#### Task goal
The line holding "This screenshot has height=470, width=707." is the last one to output; start at the first line of the data, keep every line in between exactly, and leave out pictures.
|---|
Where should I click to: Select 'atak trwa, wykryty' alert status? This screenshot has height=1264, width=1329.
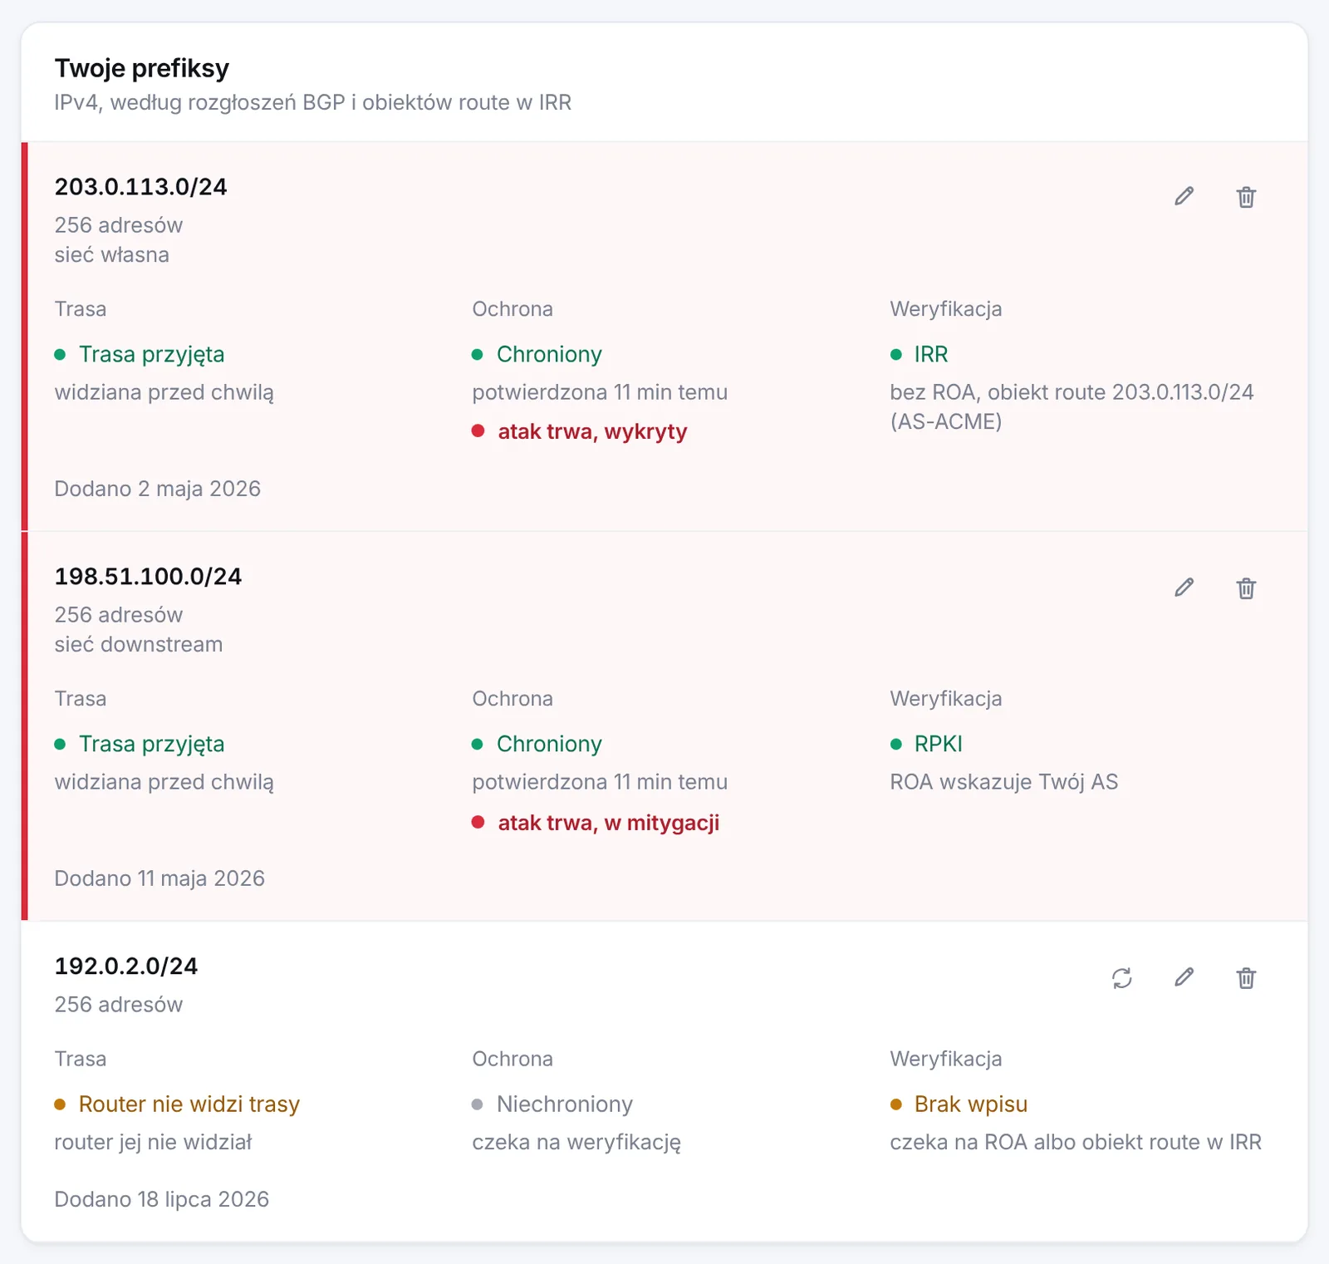point(592,432)
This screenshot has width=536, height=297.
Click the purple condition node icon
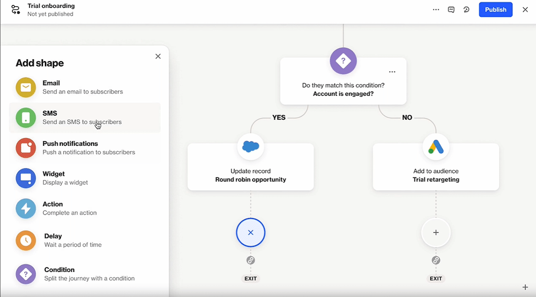point(343,61)
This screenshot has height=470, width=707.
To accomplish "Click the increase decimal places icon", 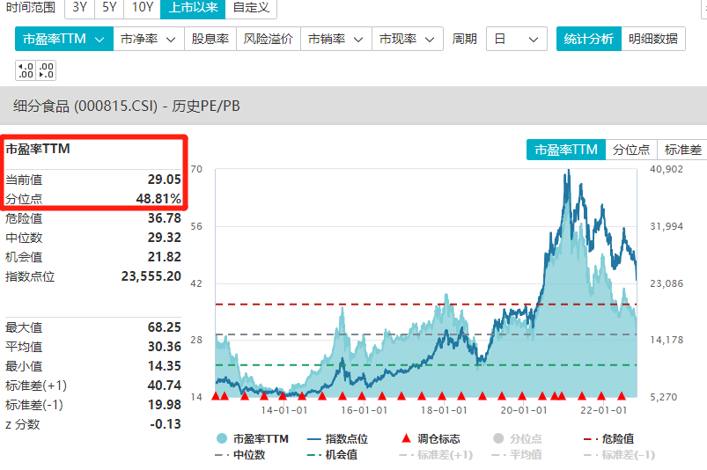I will click(x=26, y=70).
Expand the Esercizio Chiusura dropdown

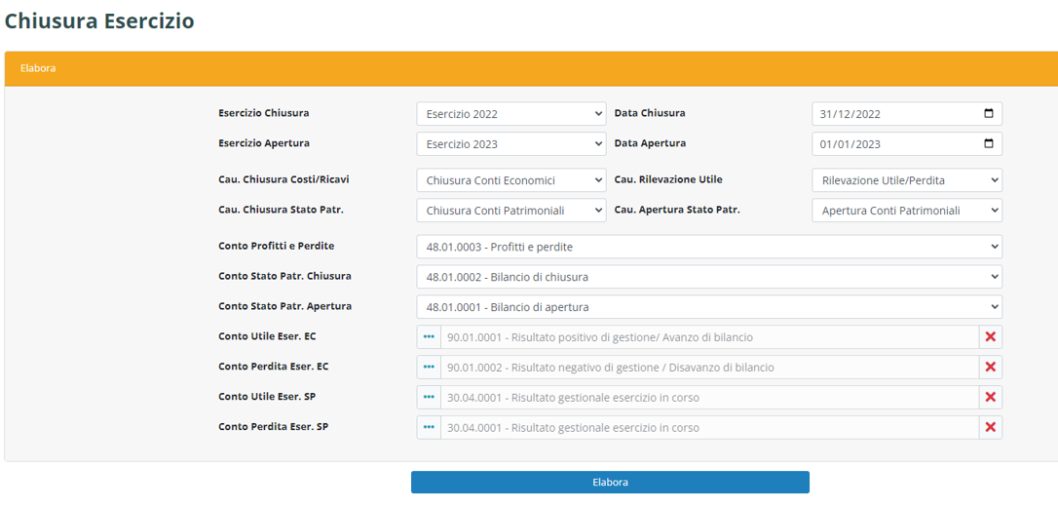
|---|
#### Answer to the exercise
Where should I click to: Select 'atak trwa, wykryty' alert status? This screenshot has height=1264, width=1329.
point(592,432)
This screenshot has width=536, height=297.
Click the purple condition node icon
point(343,61)
This screenshot has height=470, width=707.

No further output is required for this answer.